Assignment: Return the lines below that contain the word "click".

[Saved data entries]
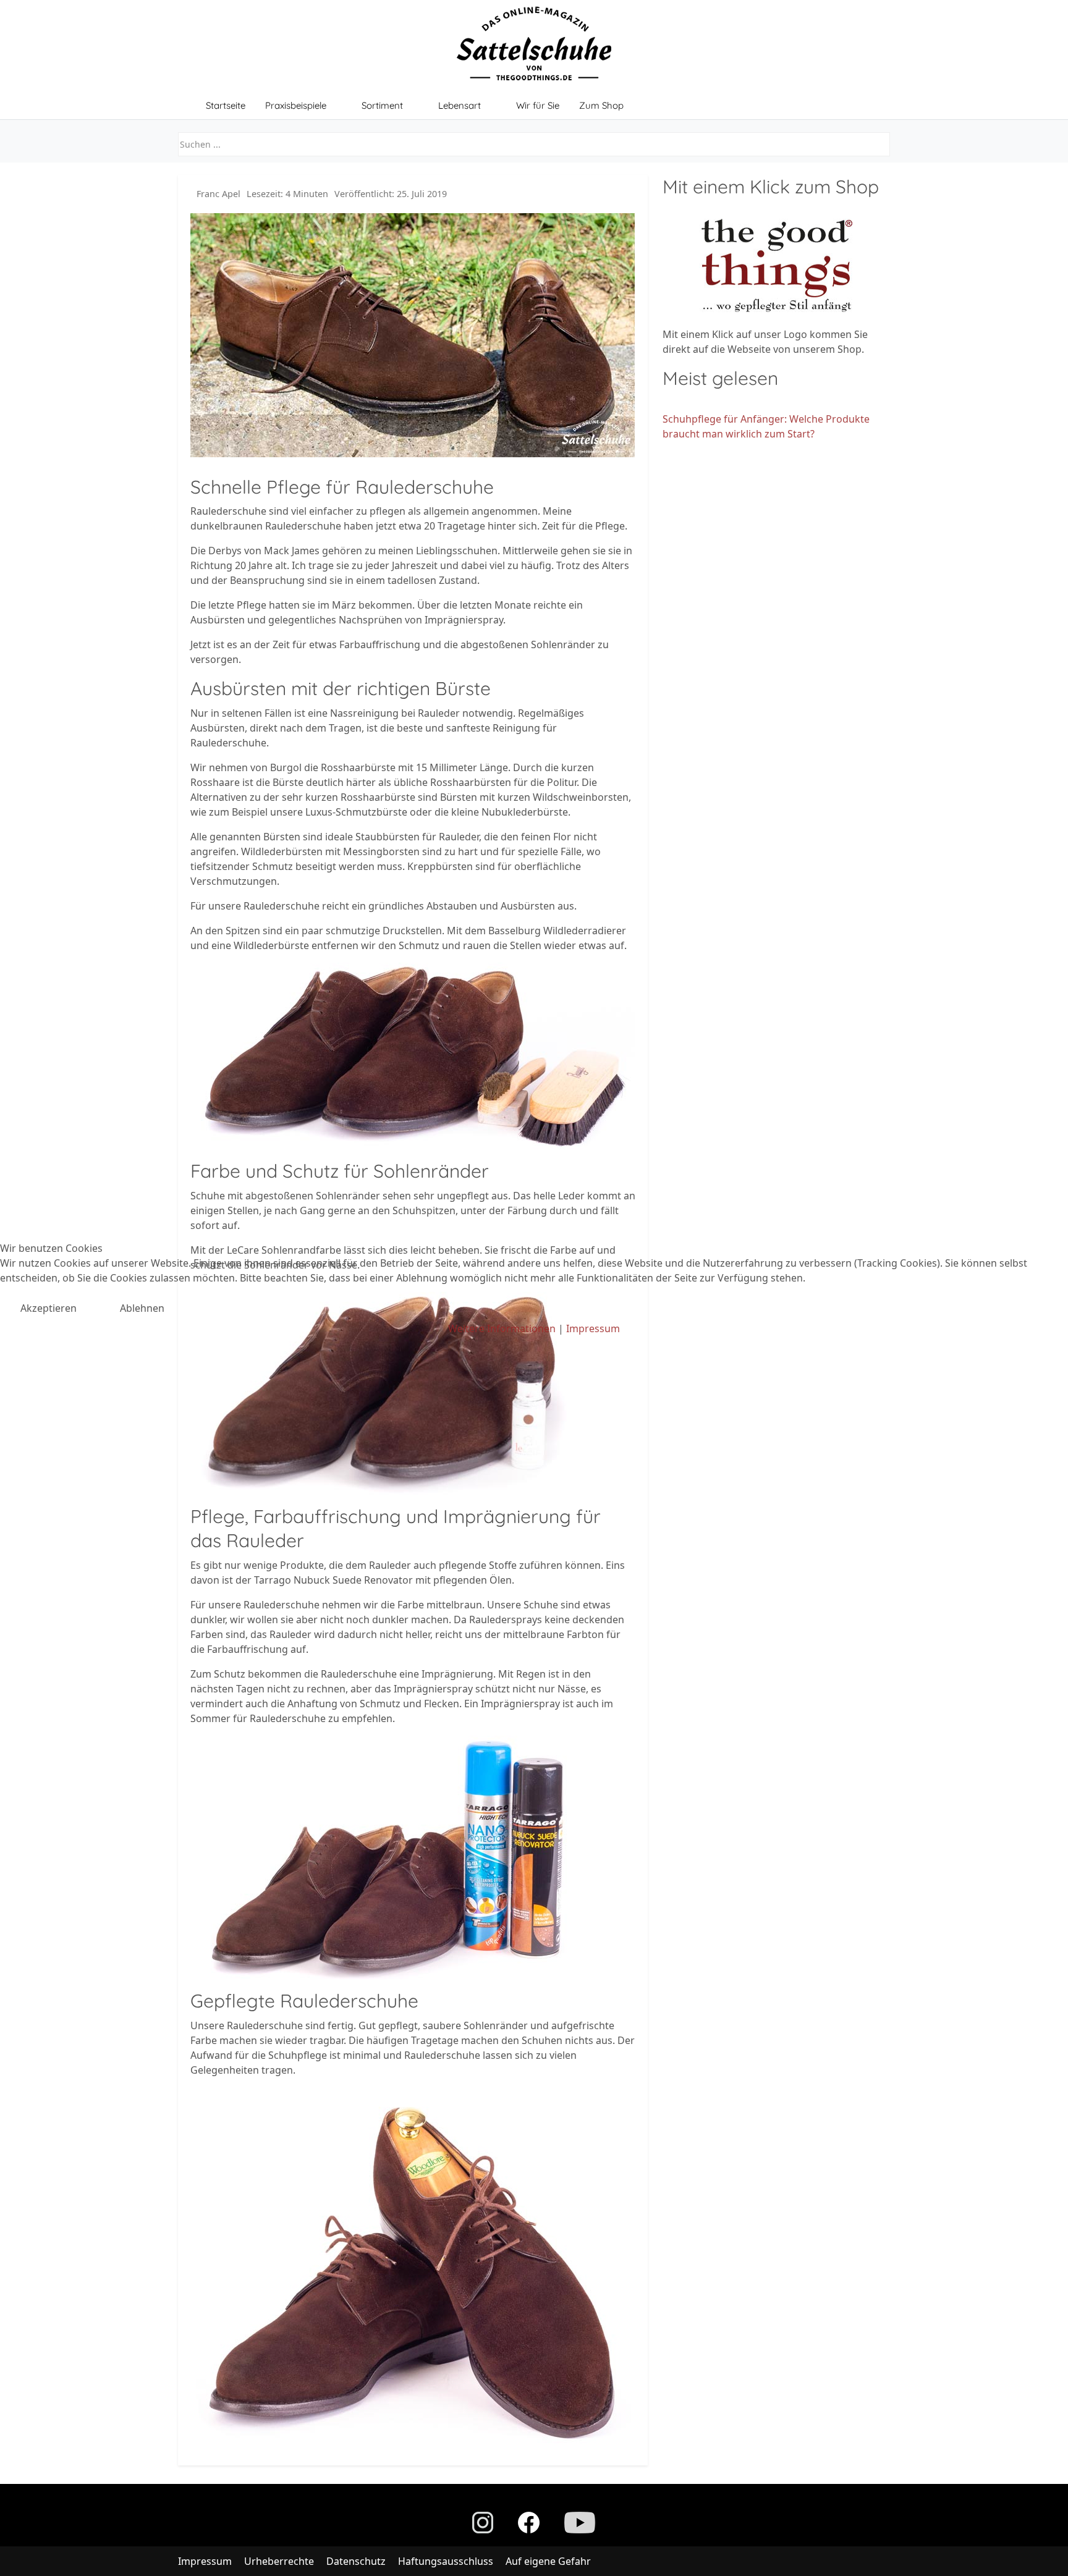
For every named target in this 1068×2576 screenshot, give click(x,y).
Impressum (593, 1328)
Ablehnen (142, 1308)
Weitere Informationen (502, 1328)
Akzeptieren (48, 1308)
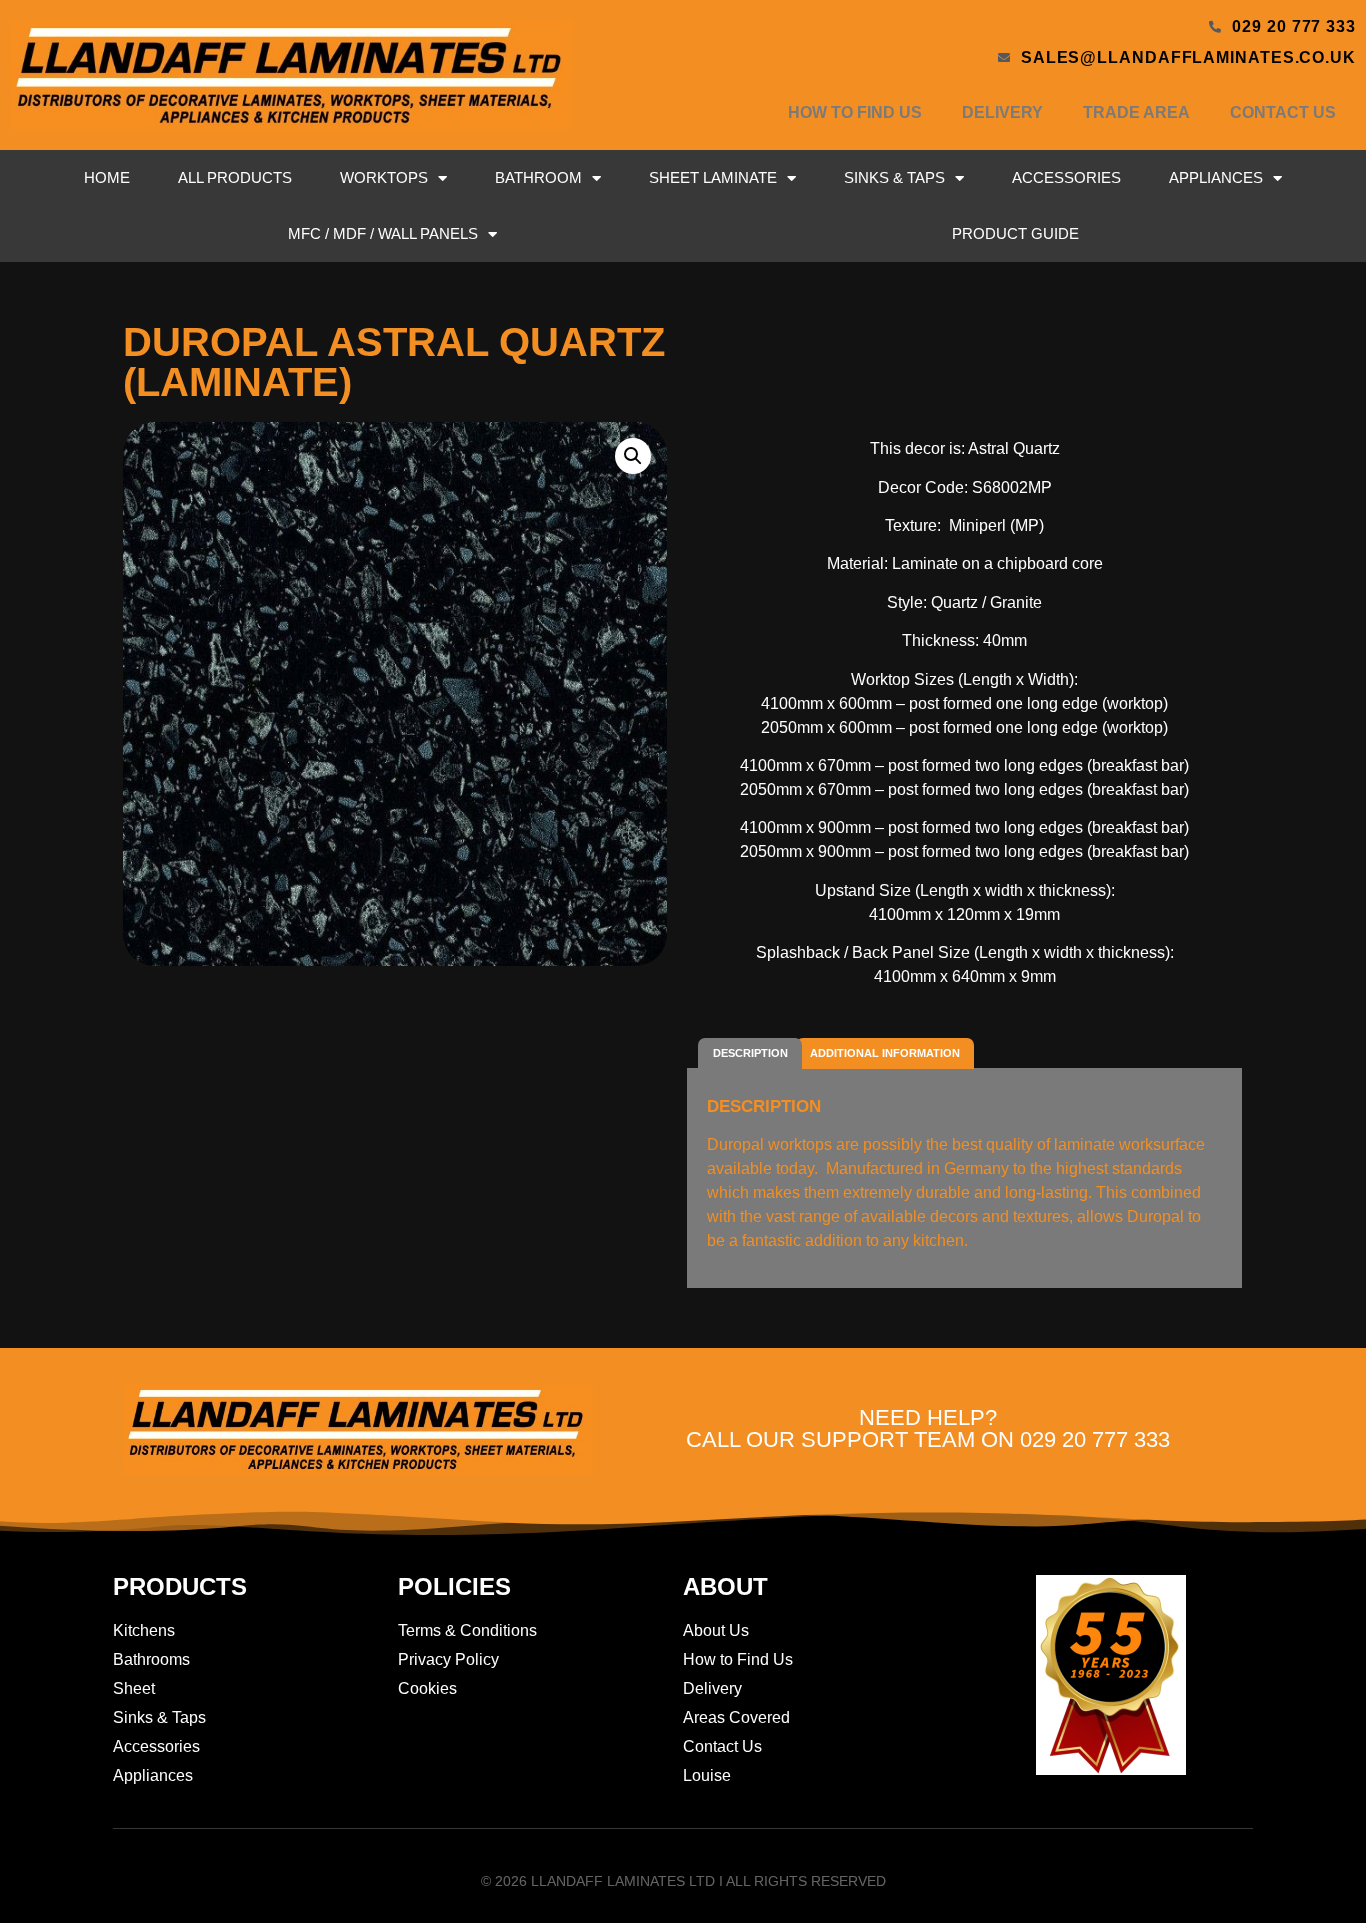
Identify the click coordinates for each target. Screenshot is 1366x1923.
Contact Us (1283, 112)
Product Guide (1015, 233)
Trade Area (1136, 112)
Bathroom (538, 177)
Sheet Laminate (713, 177)
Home (107, 177)
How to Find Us (855, 112)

Answer below:
For every named target in this 1068×2576 screenshot, give click(x,y).
Identify the click coordinates for each target. Screenshot is 1366x1923.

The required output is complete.